El lunes, bien temprano, Gustavo salía de su casa vestido de colimba, rumbo a Junín. Nadie notaría la diferencia.
          El domingo, dirigentes de Boca fueron a la cancha a ver a Guillermo. Nadie, salvo su familia, sabía de su convocatoria para ir a Malvinas.
          Esa tarde hizo tres goles y le dio la victoria a su equipo. Los dirigentes quedaron maravillados y decidieron contratarlo.
         Lo primero que hizo Guillermo, al enterarse de la noticia, fue escribirle a Gustavo contándole lo sucedido y agregaba que no veía la hora de que terminara toda aquella locura de la guerra, para darle un abrazo y agradecerle lo que había hecho por él.
         Gustavo recibió la carta una semana después. Cuando pudo leerla estaba en una trinchera, tapado de barro y agua, muerto de frío y de hambre. Se puso contento por su hermano y agradeció que todo hubiera salido bien. Pensó en contestarle, pero no tenía papel.
         El domingo 2 de mayo, Guillermo debutó en la primera de Boca. Su actuación fue soberbia.
         Ese mismo día, vaya a saber cómo, llegó a las islas la noticia de la victoria de Boca y de la gran actuación del debutante.
         Ningún oficial o suboficial se interesó por aquel muchacho que jugaba en la primera de Boca. Tenían otros problemas mucho más importantes que resolver. Los ingleses eran mucho mejores de lo que les habían hecho creer. Tenían mejores armas, mejor vestimenta, más comida y en cantidad de efectivos los superaban ampliamente.
Gustavo, al saber la noticia, quiso contarles a todos lo orgulloso que estaba de su hermano, pero se contuvo.
Mientras tanto, Guillermo salía en diarios y programas deportivos. Era la nueva sensación del fútbol argentino.
         En las siguientes tres fechas volvió a ser figura y ya se hablaba de su futuro europeo.
         Gustavo, en tanto, sufría cada vez más el hambre, el frío y la incomprensión de sus superiores. Lo único que lo alentaba a seguir aguantando era saber lo bien que le estaba yendo a su hermano.

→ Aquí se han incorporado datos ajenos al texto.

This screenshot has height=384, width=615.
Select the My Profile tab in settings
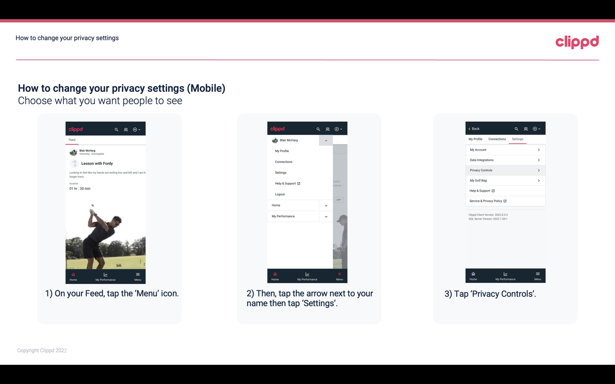click(476, 139)
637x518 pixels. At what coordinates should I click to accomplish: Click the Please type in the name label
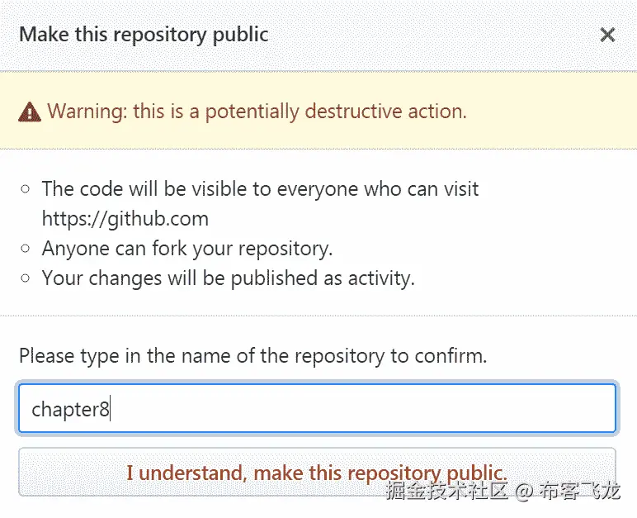[x=252, y=356]
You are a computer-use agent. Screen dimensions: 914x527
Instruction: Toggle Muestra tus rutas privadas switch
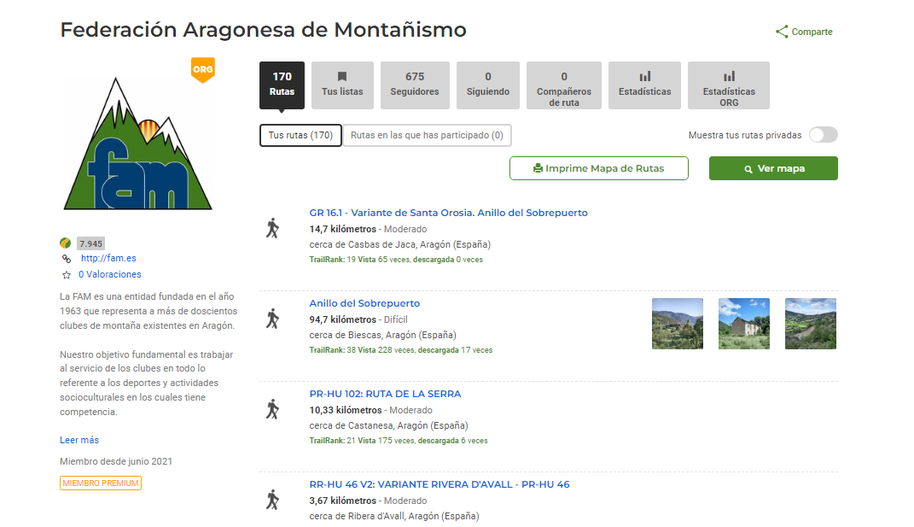pyautogui.click(x=823, y=135)
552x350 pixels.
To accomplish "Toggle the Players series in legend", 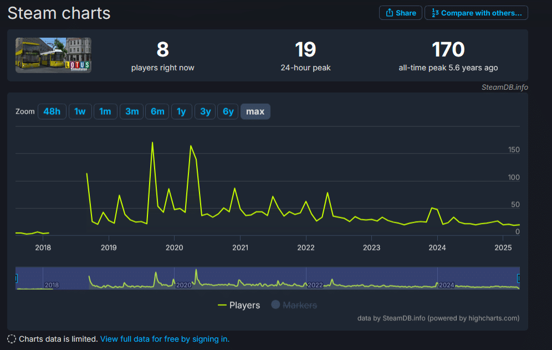I will [239, 305].
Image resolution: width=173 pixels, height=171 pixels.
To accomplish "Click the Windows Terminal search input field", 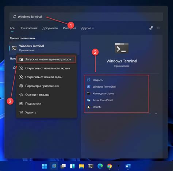I will (86, 17).
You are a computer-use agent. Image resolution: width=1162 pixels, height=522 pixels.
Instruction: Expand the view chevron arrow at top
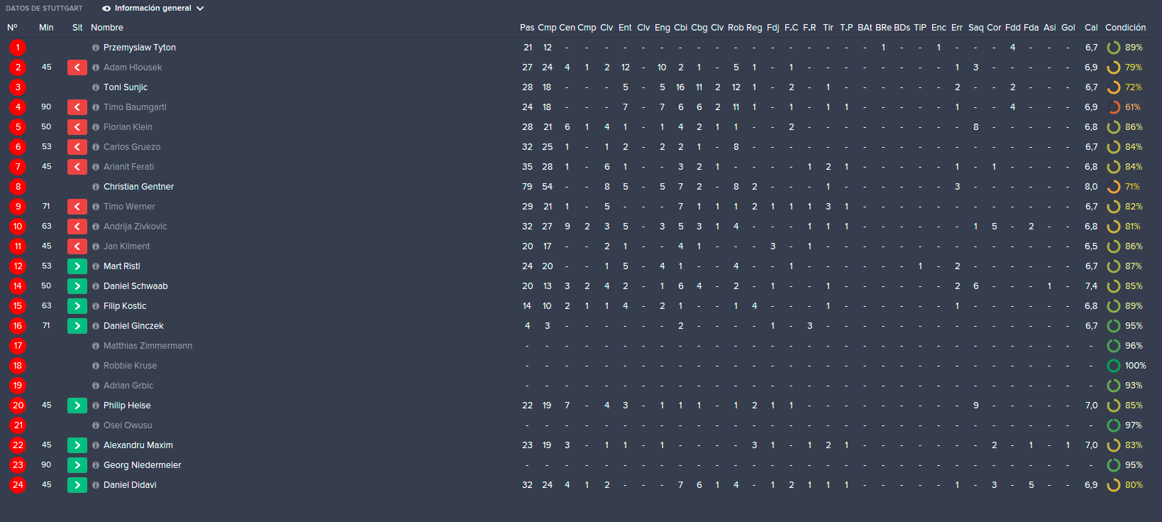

El viernes 28 de mayo, en un entrenamiento previo al superclásico, Guillermo sintió un pinchazo en el pecho. Luego del susto inicial, el dolor fue cesando y pudo terminar de entrenar sin problemas.
A miles de kilómetros de allí, en Malvinas, en ese mismo momento, Gustavo también sintió un gran dolor en el pecho. Era producto del tiro de un fusil enemigo, que lo hizo caer a varios metros de donde estaba parado, boca arriba. Cuando miró al cielo estaba gris, cubierto de nubes. De lo primero que se acordó fue de sus padres y de su hermano. Instantes después moría con una sonrisa en los labios.
         El domingo, después del partido, que Boca le ganó a River, con otra notable actuación suya, Guillermo y su familia recibieron la noticia: había muerto como un héroe, defendiendo a sus compañeros y a su nación.
Guillermo, rodeado de los suyos, no pudo contener las lágrimas. En ese mismo momento tomó una decisión: no volvería a jugar al fútbol. Fue imposible convencerlo que reviera su decisión.
         Una semana después las pertenencias de Gustavo le fueron entregadas a su familia: una gorra verde militar, una camiseta de Argentino de Márquez y una foto, sacada de algún diario que llegó a las islas, de su hermano con la camiseta de Boca gritando un gol.
         El 12 de agosto de 1982, Guillermo no aguantó tanto sufrimiento y se pegó un tiro.
         Al fin volvían a estar juntos.